Y sin embargo, lo peor de dicha teoría no es que sea falsa; lo peor es que, llevada al extremo, puede acabar incluso por ser claramente nociva para la estabilidad económica. En realidad, en las situaciones de crisis coyunturales que podríamos caracterizar como “normales”, el Estado debe comportarse (y, de hecho, se comporta), precisamente de manera contraria a como lo haría el tan idealizado y prudente cabeza de familia .

Y la explicación es muy sencilla. Cuando comienza la recesión, y cae la demanda de bienes y servicios, los ingresos de las administraciones públicas se reducen, a causa de la menor actividad económica, mientras que, al mismo tiempo, el gasto público crece (de manera automática) como consecuencia directa de las transferencias que hay que realizar a los parados bajo la forma de subsidios, provocando, sin que el gobierno mueva un solo dedo, un aumento inmediato del déficit.

Sin embargo, puesto que dichos subsidios amortiguan la caída de la renta de los desempleados, que ahora pasaría del nivel 100, al 70, pongamos por caso, el nivel de demanda, aunque más bajo que en la situación de partida, seguiría siendo positivo. Si, por el contrario, el Estado se comportara como un “buen cabeza de familia” y se negara a pagar los subsidios del paro para no aumentar el gasto público, y evitar así el crecimiento del déficit, entonces la renta de los trabajadores despedidos pasaría de 100 a 0, profundizando la caída en la demanda global, generando más dificultades en las empresas (que aumentarían, a su vez, los despidos), y provocando menos recaudación, vía impuestos, lo que volvería a impulsar el déficit al alza... y así sucesivamente.
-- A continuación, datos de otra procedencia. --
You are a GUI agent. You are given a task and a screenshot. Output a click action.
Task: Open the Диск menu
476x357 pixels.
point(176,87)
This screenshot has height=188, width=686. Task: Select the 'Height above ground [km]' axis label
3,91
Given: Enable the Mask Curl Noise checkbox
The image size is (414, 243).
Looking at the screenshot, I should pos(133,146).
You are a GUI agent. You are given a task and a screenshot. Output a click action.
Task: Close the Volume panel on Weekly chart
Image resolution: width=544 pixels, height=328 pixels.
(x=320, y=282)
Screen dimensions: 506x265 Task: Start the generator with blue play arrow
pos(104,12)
La conclusión es que el déficit coyuntural generado por una recesión, no sólo es inevitable (porque, afortunadamente, los subsidios de paro, existen), sino que, además, es positivo porque contribuye a moderar la profundidad de la caída del PIB y a acortar el periodo de dificultades hasta la próxima recuperación. Con la particularidad de que, cuando ésta se produzca, el déficit desaparecerá, también automáticamente, al aumentarse la recaudación impositiva y reducirse el gasto público conforme los desempleados se vayan incorporando a un puesto de trabajo.
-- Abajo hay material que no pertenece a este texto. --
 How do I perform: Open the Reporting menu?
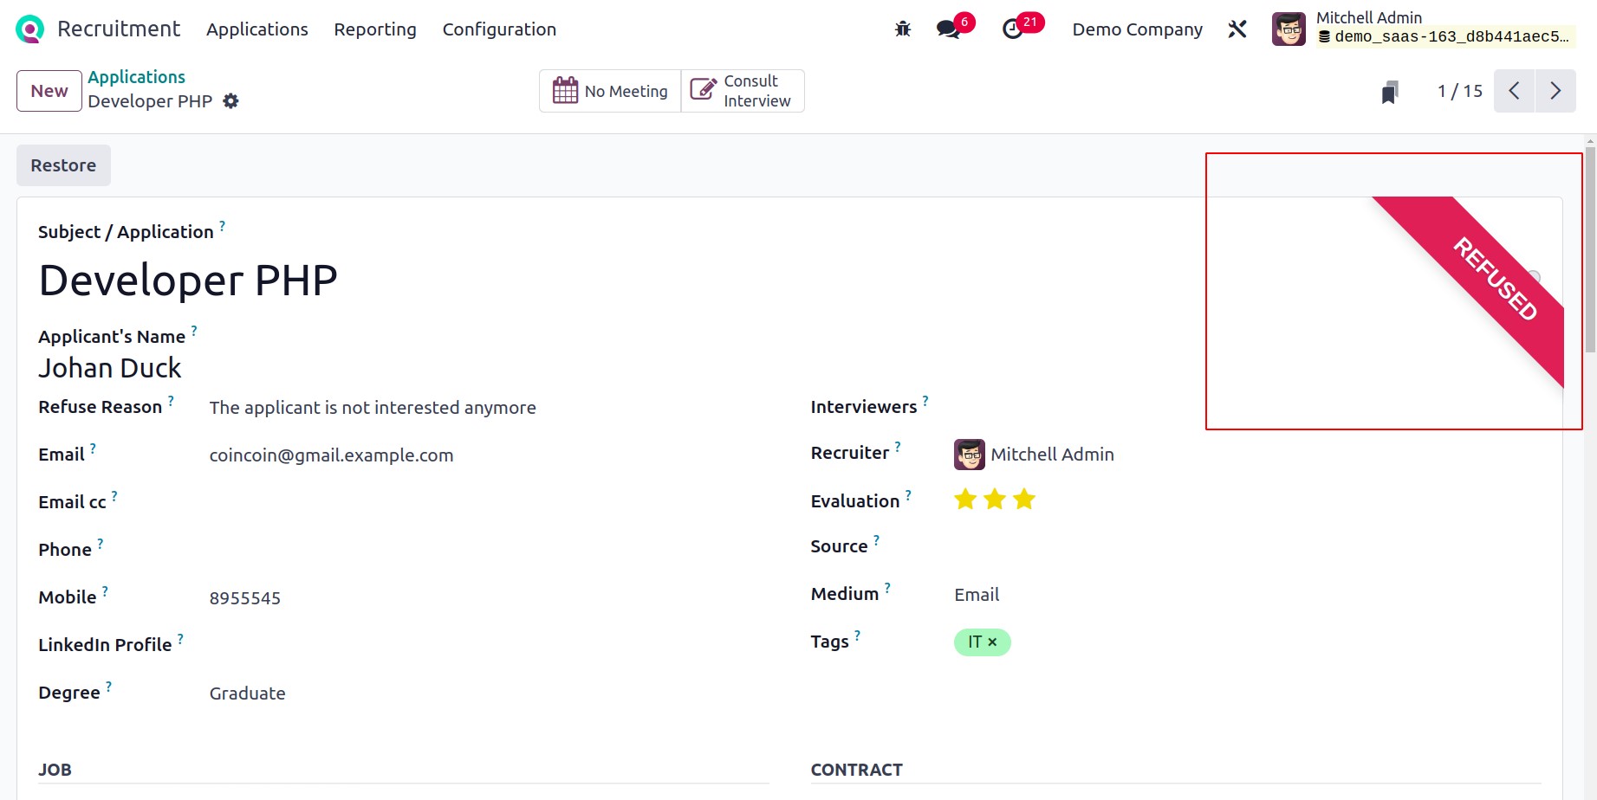pyautogui.click(x=375, y=29)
Otra cosa muy diferente es aquella parte del déficit público que es consecuencia de decisiones políticas discrecionales de gasto (déficit estructural) sin la correspondiente subida de impuestos. En estos casos, puede haber justificación económica (escasez de infraestructuras) o social (elevación de los estándares de calidad en sanidad o en educación), o puede no haber ninguna (como ha ocurrido frecuentemente en estos últimos años), pero ahora es preciso ser conscientes de que dicho déficit no desaparecerá automáticamente, exista, o no una recuperación económica. En estos casos, el Estado está obligado a generar un ahorro suficiente en los próximos ejercicios presupuestarios para hacer frente a las deudas contraídas a causa de sus decisiones. Razón por la cual, la bondad de la gestión presupuestaria de un determinado gobierno debería medirse, fundamentalmente, por el manejo que realice del déficit estructural.

El hecho de que se utilice el concepto de déficit público, así, en general, sin separar nítidamente el volumen relativo que alcanzan sus dos componentes básicos, es una de las razones por las que existe un nivel tan elevado de confusión en este asunto, incluyendo el derivado de la propia definición de los objetivos de consolidación fiscal de la UE, expresados en una cifra de déficit global, que, si bien, en la práctica, toma en consideración a ambos componentes, no lo hace de manera explícita, generando el correspondiente desconcierto entre los analistas del asunto.

Conclusión: el déficit público no es bueno o malo en sí mismo. Depende de cual sea la causa que lo haya originado, y también del grado de prudencia y sensatez con la que actúen los dirigentes políticos que lo generan. El fundamentalismo, en éste, como en otros muchos casos, puede alcanzar un elevado nivel de popularidad, pero también puede llevarnos directamente a la melancolía. Exactamente, donde ahora estamos.